Re: [PR] Add end-to-end Parquet tests for List and LargeList struct schema evolution [datafusion]

via GitHub Thu, 26 Mar 2026 03:28:02 -0700


kosiew commented on code in PR #20840:
URL: https://github.com/apache/datafusion/pull/20840#discussion_r2993841346



##########
datafusion/core/tests/parquet/expr_adapter.rs:
##########
@@ -54,6 +56,399 @@ async fn write_parquet(batch: RecordBatch, store: Arc<dyn 
ObjectStore>, path: &s
     store.put(&Path::from(path), data.into()).await.unwrap();
 }
 
+#[derive(Debug, Clone, Copy)]
+enum NestedListKind {
+    List,
+    LargeList,
+}
+
+impl NestedListKind {
+    fn field_data_type(self, item_field: Arc<Field>) -> DataType {
+        match self {
+            Self::List => DataType::List(item_field),
+            Self::LargeList => DataType::LargeList(item_field),
+        }
+    }
+
+    fn array(
+        self,
+        item_field: Arc<Field>,
+        lengths: Vec<usize>,
+        values: ArrayRef,
+    ) -> ArrayRef {
+        match self {
+            Self::List => Arc::new(ListArray::new(
+                item_field,
+                OffsetBuffer::<i32>::from_lengths(lengths),
+                values,
+                None,
+            )),
+            Self::LargeList => Arc::new(LargeListArray::new(
+                item_field,
+                OffsetBuffer::<i64>::from_lengths(lengths),
+                values,
+                None,
+            )),
+        }
+    }
+
+    fn name(self) -> &'static str {
+        match self {
+            Self::List => "list",
+            Self::LargeList => "large_list",
+        }
+    }
+}
+
+#[derive(Debug)]
+struct MessageValue<'a> {
+    id: i32,
+    name: &'a str,
+    chain: Option<&'a str>,
+    ignored: Option<i32>,
+}
+
+fn message_fields(
+    chain_type: DataType,
+    chain_nullable: bool,
+    include_chain: bool,
+    include_ignored: bool,
+) -> Fields {
+    let mut fields = vec![
+        Arc::new(Field::new("id", DataType::Int32, false)),
+        Arc::new(Field::new("name", DataType::Utf8, true)),
+    ];
+    if include_chain {
+        fields.push(Arc::new(Field::new("chain", chain_type, chain_nullable)));
+    }
+    if include_ignored {
+        fields.push(Arc::new(Field::new("ignored", DataType::Int32, true)));
+    }
+    fields.into()
+}
+
+// Helper to construct the target message schema for struct evolution tests.
+// The schema always has id (Int64), name (Utf8), and chain with parameterized 
type.
+fn target_message_fields(chain_type: DataType, chain_nullable: bool) -> Fields 
{
+    vec![
+        Arc::new(Field::new("id", DataType::Int64, false)),
+        Arc::new(Field::new("name", DataType::Utf8, true)),
+        Arc::new(Field::new("chain", chain_type, chain_nullable)),
+    ]
+    .into()
+}
+
+// Helper to build message columns in canonical order (id, name, chain, 
ignored)
+// based on which optional fields are present in the schema.

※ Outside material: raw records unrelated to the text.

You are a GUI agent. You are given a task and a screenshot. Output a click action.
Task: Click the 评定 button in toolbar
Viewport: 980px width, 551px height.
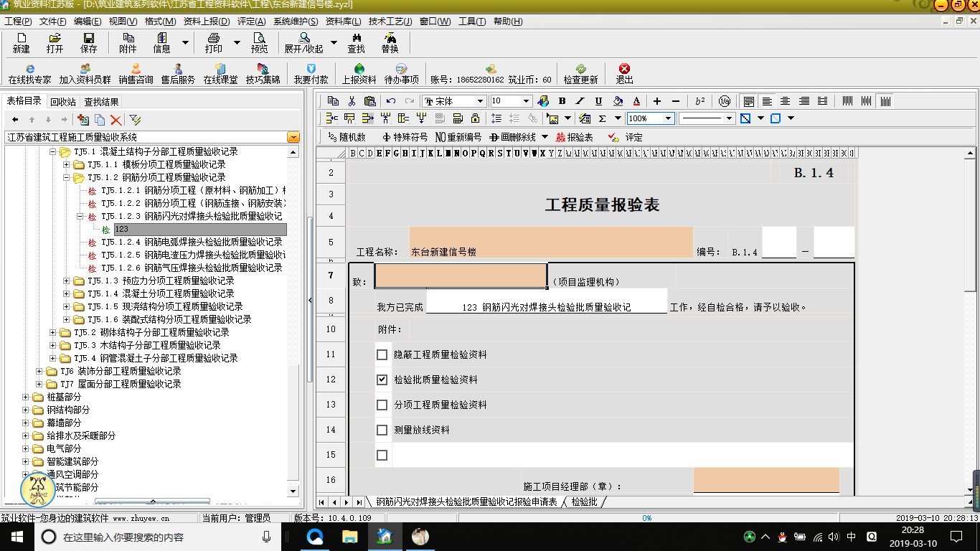(626, 137)
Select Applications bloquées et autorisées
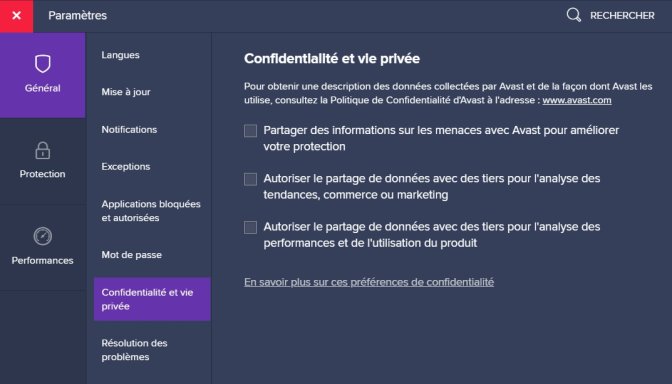672x384 pixels. pos(151,210)
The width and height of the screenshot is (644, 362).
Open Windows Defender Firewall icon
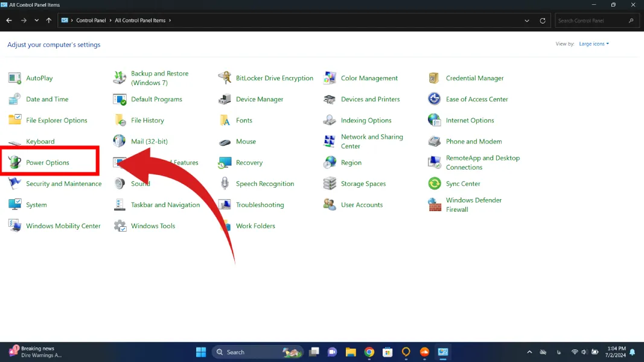tap(435, 205)
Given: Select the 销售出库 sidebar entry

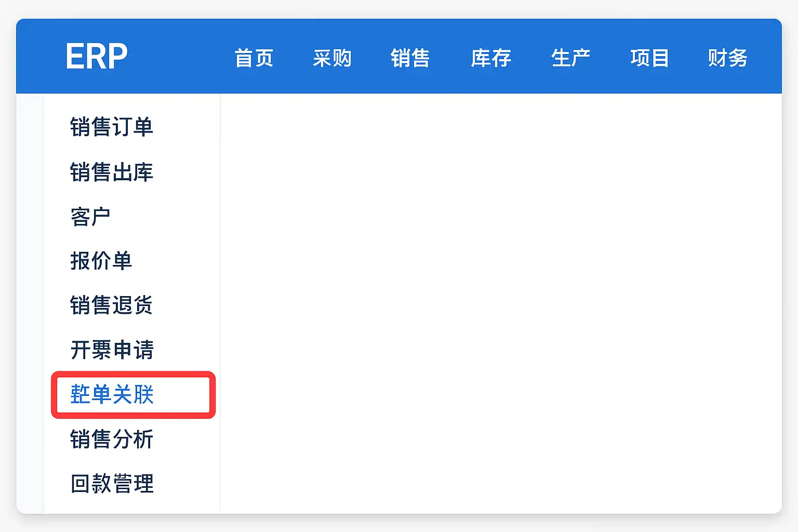Looking at the screenshot, I should (112, 172).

+fn build_message_columns(
+    id_array: &ArrayRef,
+    name_array: &ArrayRef,
+    chain_vec: &[Option<&str>],
+    ignored_array: &ArrayRef,
+    fields: &Fields,
+) -> Vec<ArrayRef> {
+    let mut columns = vec![Arc::clone(id_array), Arc::clone(name_array)];
+
+    for field in fields.iter().skip(2) {
+        match field.name().as_str() {
+            "chain" => {
+                let chain_array = match field.data_type() {
+                    DataType::Utf8 => {
+                        Arc::new(StringArray::from(chain_vec.to_vec())) as 
ArrayRef
+                    }
+                    DataType::Struct(chain_fields) => {
+                        let chain_struct = StructArray::new(
+                            chain_fields.clone(),
+                            
vec![Arc::new(StringArray::from(chain_vec.to_vec()))

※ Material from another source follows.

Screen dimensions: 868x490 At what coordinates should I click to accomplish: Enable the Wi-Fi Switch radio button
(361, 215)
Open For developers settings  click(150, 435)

+                                as ArrayRef],
+                            None,
+                        );
+                        Arc::new(chain_struct) as ArrayRef
+                    }
+                    other => panic!("unexpected chain field type: {other:?}"),
+                };
+                columns.push(chain_array);
+            }
+            "ignored" => columns.push(Arc::clone(ignored_array)),
+            _ => {}
+        }
+    }
+    columns
+}
+
+fn nested_messages_batch(
+    kind: NestedListKind,
+    row_id: i32,
+    messages: &[MessageValue<'_>],
+    fields: &Fields,
+) -> RecordBatch {
+    let item_field = Arc::new(Field::new("item", 
DataType::Struct(fields.clone()), true));
+
+    let (ids_vec, names_vec, chain_vec, ignored_vec) = messages.iter().fold(
+        (
+            Vec::with_capacity(messages.len()),
+            Vec::with_capacity(messages.len()),
+            Vec::with_capacity(messages.len()),
+            Vec::with_capacity(messages.len()),
+        ),
+        |(mut ids, mut names, mut chains, mut ignoreds), msg| {
+            ids.push(msg.id);
+            names.push(Some(msg.name));
+            chains.push(msg.chain);
+            ignoreds.push(msg.ignored);
+            (ids, names, chains, ignoreds)
+        },
+    );
+
+    // Build all arrays once
+    let id_array = Arc::new(Int32Array::from(ids_vec)) as ArrayRef;
+    let name_array = Arc::new(StringArray::from(names_vec)) as ArrayRef;
+    let ignored_array = Arc::new(Int32Array::from(ignored_vec)) as ArrayRef;
+
+    // Build columns in canonical order (id, name, chain, ignored) based on 
field schema
+    let columns =
+        build_message_columns(&id_array, &name_array, &chain_vec, 
&ignored_array, fields);
+
+    let struct_array = StructArray::new(fields.clone(), columns, None);
+
+    // Compute the message data type first, then move item_field into 
kind.array()
+    let message_data_type = kind.field_data_type(item_field.clone());
+    let messages_array =
+        kind.array(item_field, vec![messages.len()], Arc::new(struct_array));
+    let schema = Arc::new(Schema::new(vec![
+        Field::new("row_id", DataType::Int32, false),
+        Field::new("messages", message_data_type, true),
+    ]));
+
+    RecordBatch::try_new(
+        schema,
+        vec![
+            Arc::new(Int32Array::from(vec![row_id])) as ArrayRef,
+            messages_array,
+        ],
+    )
+    .unwrap()
+}
+
+async fn register_memory_listing_table(
+    ctx: &SessionContext,
+    store: Arc<dyn ObjectStore>,
+    base_path: &str,
+    table_schema: SchemaRef,
+) {
+    let store_url = ObjectStoreUrl::parse("memory://").unwrap();
+    ctx.register_object_store(store_url.as_ref(), Arc::clone(&store));
+
+    let listing_table_config =
+        ListingTableConfig::new(ListingTableUrl::parse(base_path).unwrap())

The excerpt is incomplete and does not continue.